> [Brief A]
Answer these questions from the forum thread on dams and fish below:
(i) For more than how many years have dams been an important part of human life?
(ii) On some East Coast rivers, how many fish per year do the shad and herring runs now number?
(iii) In what year was the last successful Blue Pike spawn?
> [Brief B] Set down the part of the dam thread below that runs from "Man can't destroy" down to "by any means.".
> [Brief C]
Does the dam discussion below support each statement? Answer yes or no, quoting the words that decide it.
(i) Dams lower the oxygen content of rivers.
(ii) Many native tribes fish commercially in Michigan.
(iii) greg334 holds that man can destroy the earth.

Dams are pretty nifty, and has been an important part of life for humans for more than 2000 years, with nearly half of he world's rivers having at least one dam in it somewhere. But for all the reservoir and hydroelectric and lock & dam benefits of dams, there is a price that gets paid for diverting that water.
 

layoutshooter

Veteran Expediter
Retired Expediter
We stand to lose all food stock fish in the ocean if we are NOT careful. We are on the verge of losing all shad and herring runs on the east coast. Runs that just 50 years ago numbered in the thousands of tons are, on some rivers, down to 15-20 fish per years. Those rivers are no longer viable. These fish are MAJOR food sources on the open ocean AND in the rivers as they move up to spawn. MANY species depend on these kinds of bait fish for their very existence.

Only a few native tribes fish commercially in Michigan. What can be and is being affected is the sport fishing industry and the overall health of the Great Lakes. There is the potential to lose millions a year in this state alone in lost revenue from sport fishing. You just have to look to the East Coast to see the effect. Dams, overfishing and loss of bait fish, like shad, etc have caused major declines in the Stripped Bass population. As their population declines so does revenue at all levels.

Dams not only block passage of spawning fish they also destroy spawning habitat by cause silt to cover needed gravel beds and they lower oxygen contents on the rivers.

There is no point in my trying to convince you. You often seem to believe that there are few if any problems out there. That is not even close to true but I doubt if you would believe anything or any source I could put up here. You are dead wrong on this issue. The loses and impacts are well documented. Dams, uncontrolled commercial fishing and poor water quality are all taking their toll. Most people won't believe it until they can no longer buy a can of tuna. The low end of the chain IS being broken. You can look it up if you choose. Once a species is gone, it can never be replaced. Just try to go out on Lake Erie today and catch a "Blue Pike" You can't, they are GONE!! They dissapeared in OUR life time. Uncontrolled commercial fishing, pollution AND loss of spawning habitat was the causes. The last succesfull spawn was in 1954. Mankind should be ashamed. There is just NO reason for this to happen.
 

greg334

Veteran Expediter
Maybe I'm looking at it this way.

Man can't destroy the earth.

Man isn't nature.

Man may dam up rivers but life goes on.

When things were worst for one species or another, they adapted. If they didn't, they die off and something replaces them - always something.

Humans can eat all kinds of food, we are not short of food by any means.

The most important thing is, we have been on this earth for a short time, we have no clue what came before or actually during our stay, what was pristine or what nature intended for one species or another. We may have just by our existence in some little village thousands of years ago altered the entire planet's species list by killing the very last what ever but then again, something has done that before and will again.

> [Given entries]

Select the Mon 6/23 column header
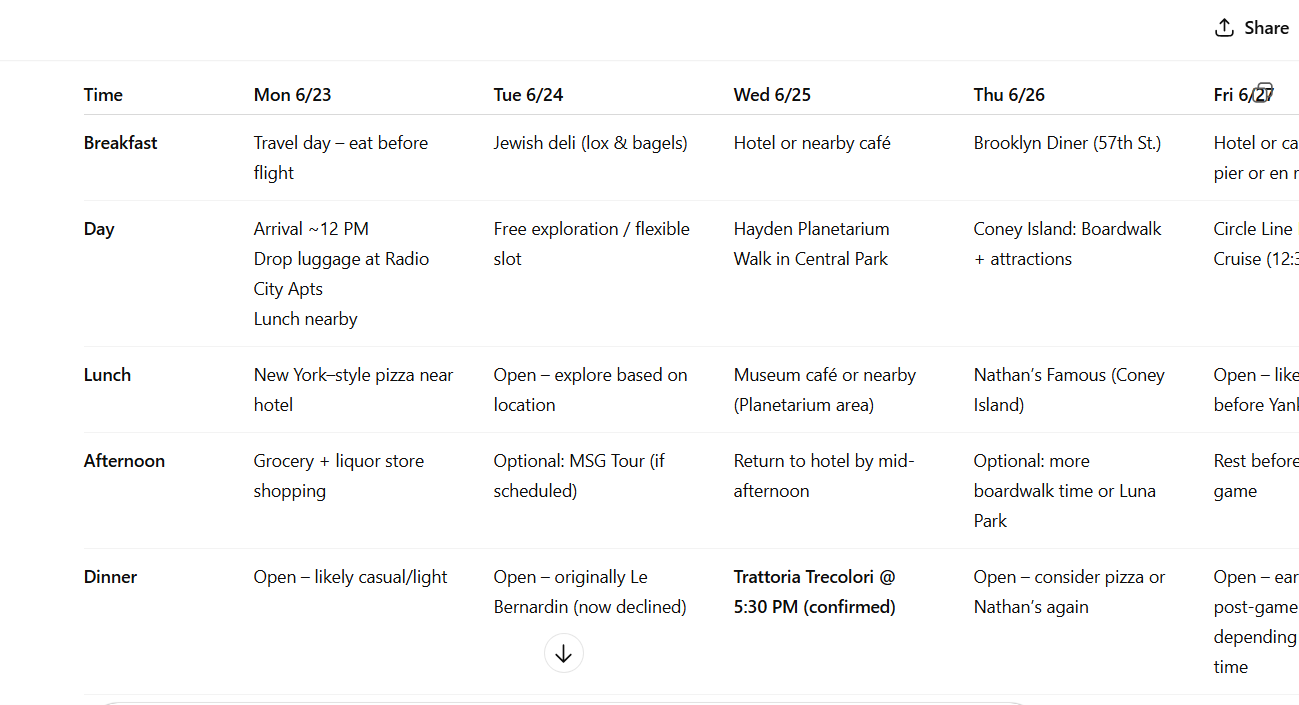The image size is (1299, 705). click(x=292, y=95)
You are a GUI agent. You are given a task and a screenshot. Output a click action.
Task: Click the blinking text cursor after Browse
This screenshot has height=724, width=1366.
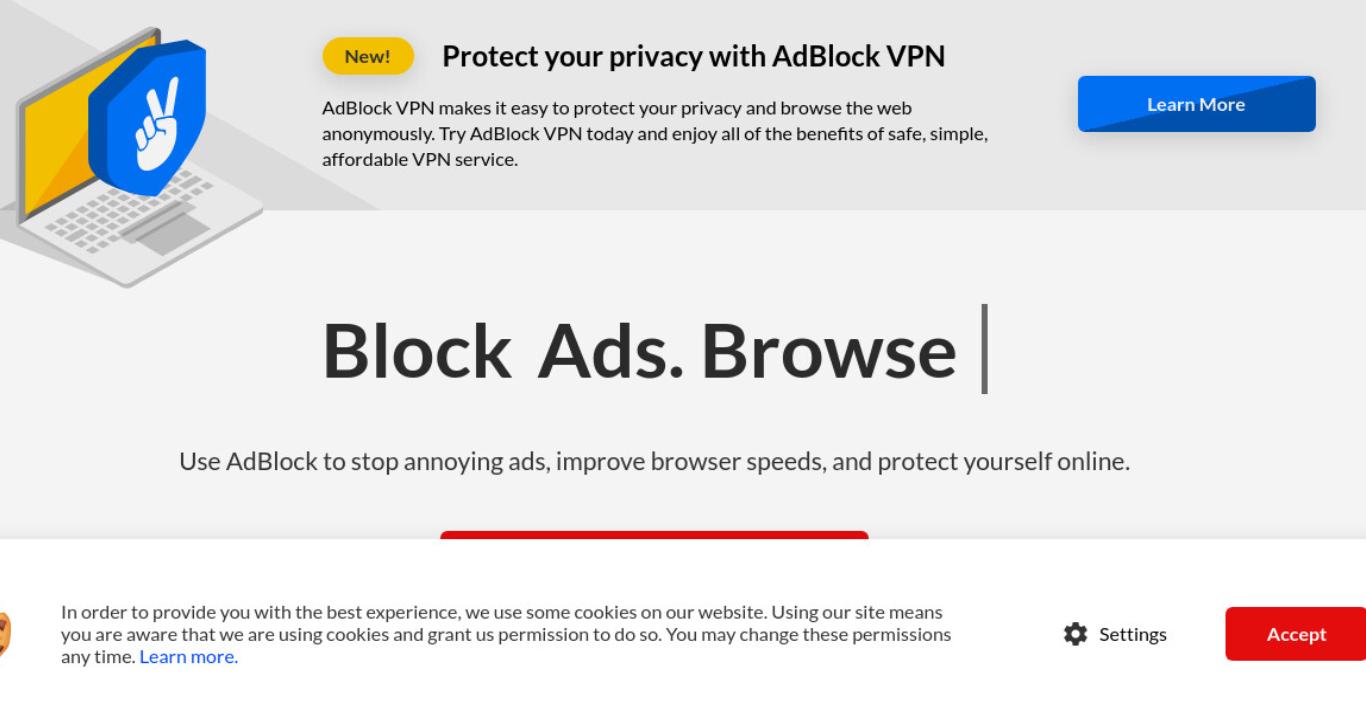[985, 349]
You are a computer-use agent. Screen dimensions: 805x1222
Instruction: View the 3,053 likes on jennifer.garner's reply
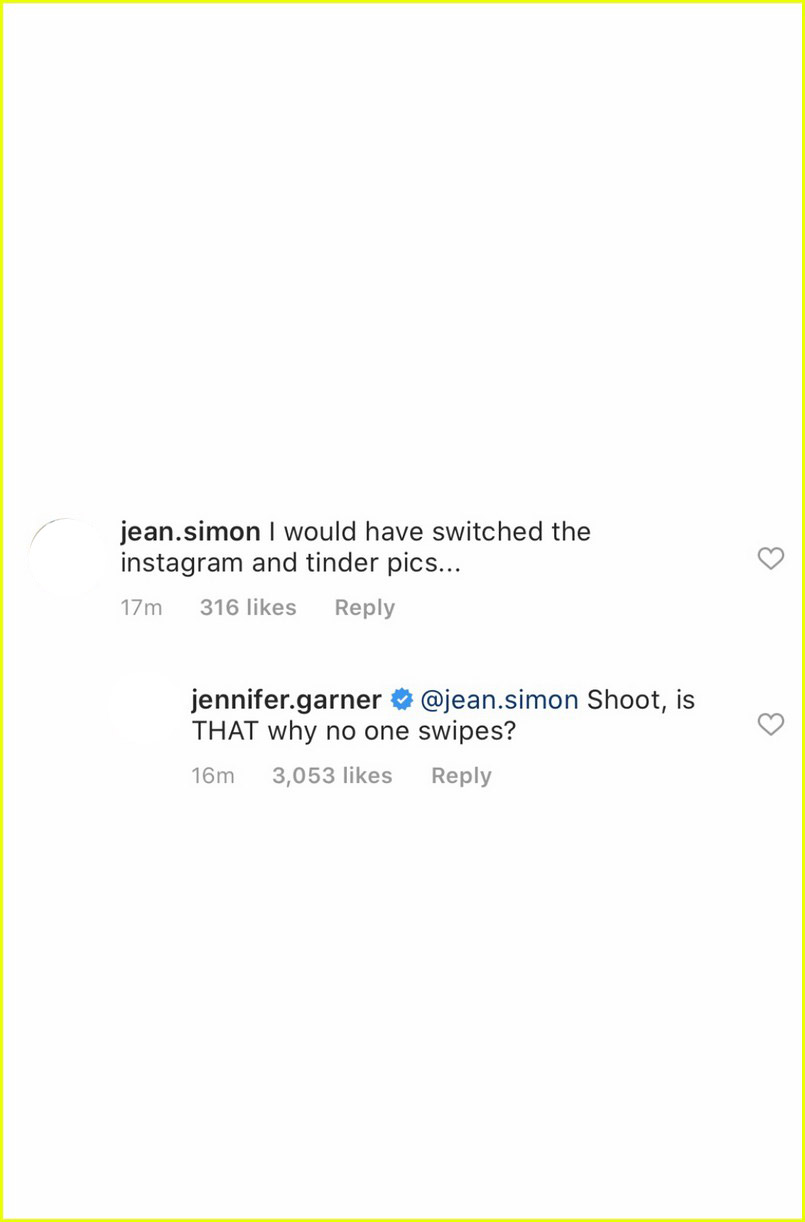point(331,775)
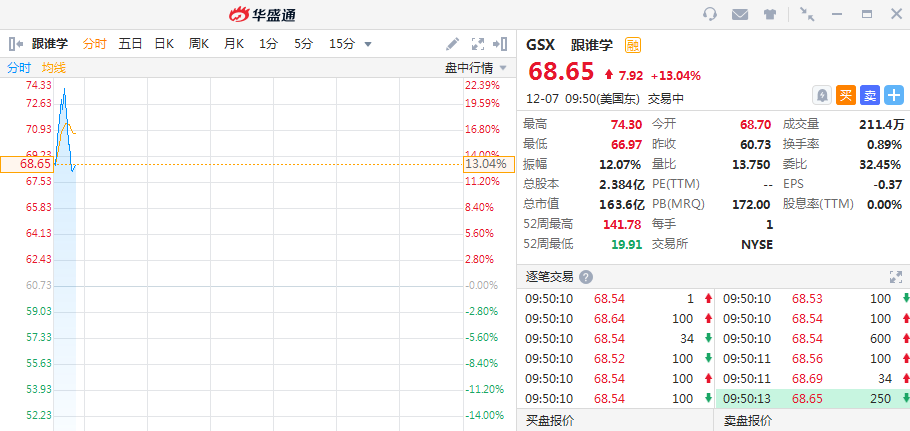Add GSX to watchlist plus icon
Screen dimensions: 910x431
pyautogui.click(x=893, y=95)
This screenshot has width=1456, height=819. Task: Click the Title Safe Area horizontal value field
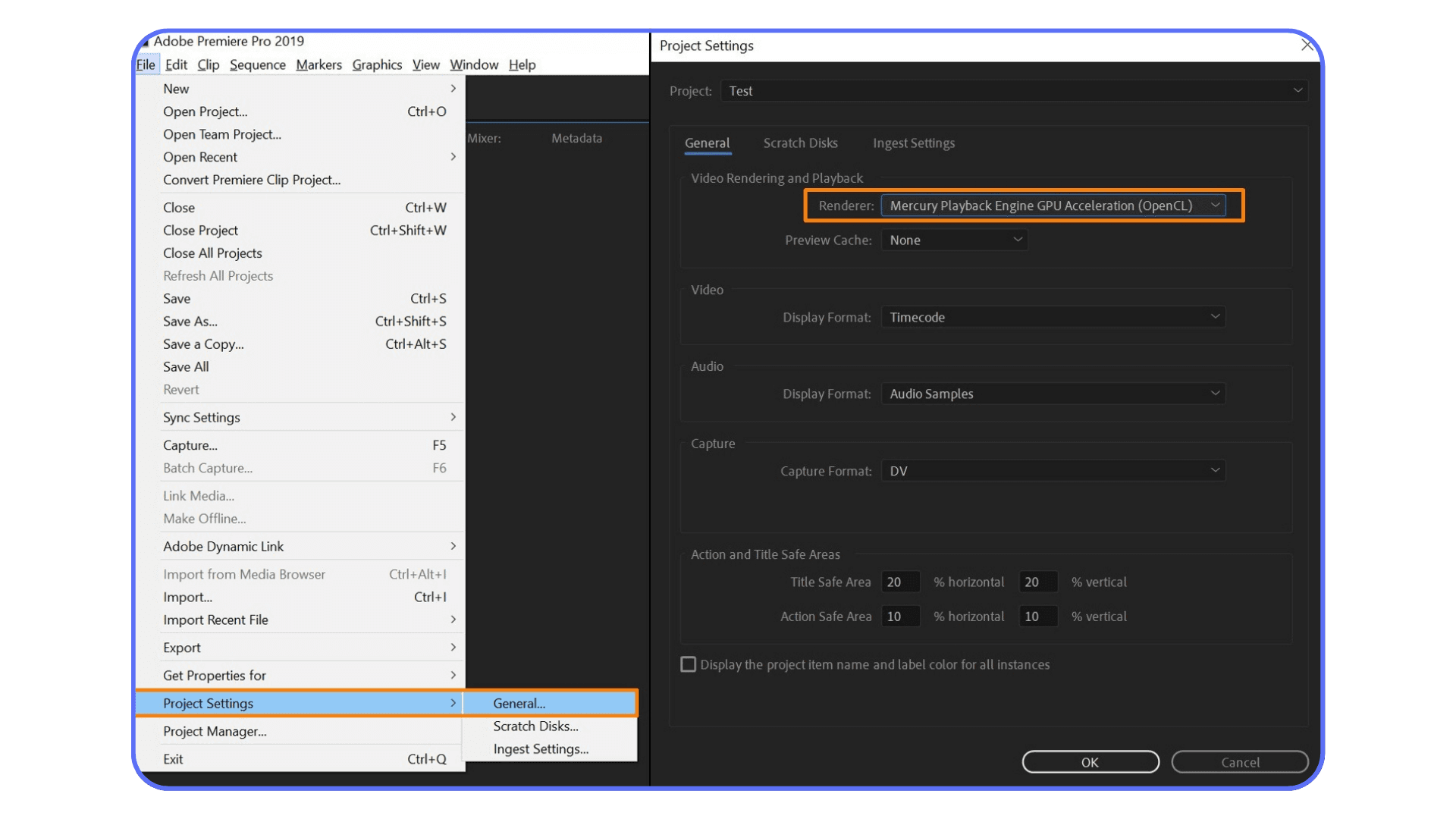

> [Full output A]
(i) More than 2000 years.
(ii) 15-20 fish per year.
(iii) 1954.

> [Full output B]
Man can't destroy the earth.

Man isn't nature.

Man may dam up rivers but life goes on.

When things were worst for one species or another, they adapted. If they didn't, they die off and something replaces them - always something.

Humans can eat all kinds of food, we are not short of food by any means.

> [Full output C]
(i) Yes: "they lower oxygen contents on the rivers."
(ii) No: "Only a few native tribes fish commercially in Michigan."
(iii) No: "Man can't destroy the earth."